As part of my responsibility as the M. Eugene Sundt Honors professor, I needed to propose a course for spring 2013, and thought to offer an honors class on climate change, and the AMS training program opportunity appeared in a very timely manner. The AMS Climate Diversity training in May was overwhelming in terms of the amount of information that was completely new to me. As a result, I have spent the summer of 2012 reading climate change books by Jim Hanson, Fred Pearce, Diane Dumanoski, and others, and of course, the AMS textbook.

At this point I think that the AMS textbook is not an appropriate primary textbook for an introductory honors class on climate change, especially in a class of students from across campus. Honors classes are supposed to be mostly discussion-based, not lecture-based, and the AMS textbook as a primary textbook would not be ideal for fostering discussion. However, the text will be quite useful as a backup textbook to which students can turn for more detailed explanations for topics such as Milankovitch cycles, for example. My current thinking is that the honors class will focus on science, policy, and politics, with a heavy dose of paleoclimatology. I intend to invite guest speakers such as the state climatologist to talk about extreme weather events and a crop scientist to talk about plant response to increased temperatures. I also have a small amount of money available through the Honors College to fund guest speakers or field trips. I'd like to explore the possibility of organizing maybe a Skype session with some of the speakers that gave excellent presentations at the AMS workshop in May, such as Dr. Julie Palais and Dr. Kristen St. John. To further explore the political side of the climate challenge, the next book on my reading list is Michael Mann's account of the hockey stick controversy and climategate.

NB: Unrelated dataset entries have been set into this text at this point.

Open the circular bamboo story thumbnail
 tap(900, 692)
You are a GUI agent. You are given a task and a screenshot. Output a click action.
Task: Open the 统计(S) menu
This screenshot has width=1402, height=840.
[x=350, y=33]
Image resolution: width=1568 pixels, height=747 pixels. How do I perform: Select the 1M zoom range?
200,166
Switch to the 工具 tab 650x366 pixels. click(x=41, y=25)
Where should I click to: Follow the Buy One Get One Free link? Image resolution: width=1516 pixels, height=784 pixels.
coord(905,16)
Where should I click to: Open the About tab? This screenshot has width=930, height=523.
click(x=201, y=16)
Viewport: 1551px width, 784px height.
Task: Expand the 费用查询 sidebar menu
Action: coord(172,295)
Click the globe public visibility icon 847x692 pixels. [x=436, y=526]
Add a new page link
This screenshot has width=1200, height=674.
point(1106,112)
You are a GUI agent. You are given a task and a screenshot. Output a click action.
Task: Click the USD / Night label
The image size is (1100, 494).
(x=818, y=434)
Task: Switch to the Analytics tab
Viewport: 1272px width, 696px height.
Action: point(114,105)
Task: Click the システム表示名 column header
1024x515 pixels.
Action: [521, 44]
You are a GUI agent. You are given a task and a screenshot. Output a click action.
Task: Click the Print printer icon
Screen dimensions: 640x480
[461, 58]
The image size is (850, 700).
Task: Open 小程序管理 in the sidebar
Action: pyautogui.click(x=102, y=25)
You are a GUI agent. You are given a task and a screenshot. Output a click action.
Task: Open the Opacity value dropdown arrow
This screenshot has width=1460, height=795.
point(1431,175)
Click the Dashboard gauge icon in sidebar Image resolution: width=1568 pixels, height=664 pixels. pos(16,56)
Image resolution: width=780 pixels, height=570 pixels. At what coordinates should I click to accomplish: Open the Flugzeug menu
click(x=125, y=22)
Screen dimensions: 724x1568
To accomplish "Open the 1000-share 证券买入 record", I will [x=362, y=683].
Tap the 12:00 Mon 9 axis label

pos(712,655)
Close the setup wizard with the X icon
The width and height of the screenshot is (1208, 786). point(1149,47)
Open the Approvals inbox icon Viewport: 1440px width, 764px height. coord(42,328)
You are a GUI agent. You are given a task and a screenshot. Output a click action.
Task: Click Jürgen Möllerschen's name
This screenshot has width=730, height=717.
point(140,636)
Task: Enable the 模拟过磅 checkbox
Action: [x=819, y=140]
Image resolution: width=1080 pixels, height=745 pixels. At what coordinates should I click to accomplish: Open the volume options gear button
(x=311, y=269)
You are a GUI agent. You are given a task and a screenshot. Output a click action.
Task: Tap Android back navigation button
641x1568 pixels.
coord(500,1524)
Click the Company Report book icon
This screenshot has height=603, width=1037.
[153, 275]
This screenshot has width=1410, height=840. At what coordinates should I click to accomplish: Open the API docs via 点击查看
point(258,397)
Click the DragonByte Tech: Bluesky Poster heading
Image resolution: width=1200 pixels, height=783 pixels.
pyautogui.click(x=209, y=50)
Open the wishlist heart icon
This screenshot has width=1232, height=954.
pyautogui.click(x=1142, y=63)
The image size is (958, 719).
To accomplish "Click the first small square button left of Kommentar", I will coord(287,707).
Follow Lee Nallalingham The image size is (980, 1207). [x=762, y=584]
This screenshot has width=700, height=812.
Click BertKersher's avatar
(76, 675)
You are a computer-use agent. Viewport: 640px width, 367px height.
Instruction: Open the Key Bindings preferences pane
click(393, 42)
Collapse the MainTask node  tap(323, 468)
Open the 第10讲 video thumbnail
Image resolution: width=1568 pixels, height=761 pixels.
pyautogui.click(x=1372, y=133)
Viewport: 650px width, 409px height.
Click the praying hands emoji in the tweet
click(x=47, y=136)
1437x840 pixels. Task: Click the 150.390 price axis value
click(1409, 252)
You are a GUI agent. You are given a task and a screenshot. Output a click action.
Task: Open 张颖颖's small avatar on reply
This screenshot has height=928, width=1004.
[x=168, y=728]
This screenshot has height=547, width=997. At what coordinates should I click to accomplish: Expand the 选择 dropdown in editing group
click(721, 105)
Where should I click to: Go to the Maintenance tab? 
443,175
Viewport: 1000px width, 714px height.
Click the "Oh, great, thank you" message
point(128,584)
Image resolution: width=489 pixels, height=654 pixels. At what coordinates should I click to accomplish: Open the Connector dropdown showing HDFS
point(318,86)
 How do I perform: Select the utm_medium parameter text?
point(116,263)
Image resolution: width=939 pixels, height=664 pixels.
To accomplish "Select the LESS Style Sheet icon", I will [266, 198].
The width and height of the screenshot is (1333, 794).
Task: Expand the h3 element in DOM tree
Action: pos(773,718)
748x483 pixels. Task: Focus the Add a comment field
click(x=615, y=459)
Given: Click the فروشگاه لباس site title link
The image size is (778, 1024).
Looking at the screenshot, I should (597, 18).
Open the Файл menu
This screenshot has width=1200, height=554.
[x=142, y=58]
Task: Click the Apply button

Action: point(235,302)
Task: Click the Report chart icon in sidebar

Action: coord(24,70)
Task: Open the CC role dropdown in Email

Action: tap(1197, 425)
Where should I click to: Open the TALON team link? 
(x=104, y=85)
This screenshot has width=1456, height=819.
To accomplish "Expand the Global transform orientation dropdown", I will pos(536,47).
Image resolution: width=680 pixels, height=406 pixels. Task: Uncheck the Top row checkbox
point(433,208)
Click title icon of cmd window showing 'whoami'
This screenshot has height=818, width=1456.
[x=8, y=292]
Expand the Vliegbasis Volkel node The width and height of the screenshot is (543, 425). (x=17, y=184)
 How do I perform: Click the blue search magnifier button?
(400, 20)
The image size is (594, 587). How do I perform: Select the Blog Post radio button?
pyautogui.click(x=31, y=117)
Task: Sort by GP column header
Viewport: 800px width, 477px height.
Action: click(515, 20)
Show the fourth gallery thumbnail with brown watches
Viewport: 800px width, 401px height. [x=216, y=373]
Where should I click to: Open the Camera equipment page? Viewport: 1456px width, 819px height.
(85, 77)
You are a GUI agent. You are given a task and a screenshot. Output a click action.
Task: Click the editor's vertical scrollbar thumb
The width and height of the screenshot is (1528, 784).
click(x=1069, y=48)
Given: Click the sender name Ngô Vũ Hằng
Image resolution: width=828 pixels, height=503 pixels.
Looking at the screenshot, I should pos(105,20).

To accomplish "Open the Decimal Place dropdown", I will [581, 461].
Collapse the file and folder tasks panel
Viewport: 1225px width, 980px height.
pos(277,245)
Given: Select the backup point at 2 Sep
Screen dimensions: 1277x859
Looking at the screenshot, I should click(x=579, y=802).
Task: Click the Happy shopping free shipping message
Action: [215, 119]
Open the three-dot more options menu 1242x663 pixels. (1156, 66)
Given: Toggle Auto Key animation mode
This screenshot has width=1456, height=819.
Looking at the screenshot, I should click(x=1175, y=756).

In August I will be attending the training program offered by the Climate Reality Project (which includes one full day of training with Al Gore). About 1,000 people will be in this training program, as I understand, and the opportunity will enable me to have a wider network of contacts related to climate change. I also hope to find more good books on climate history, science, and politics while at this Climate Reality training.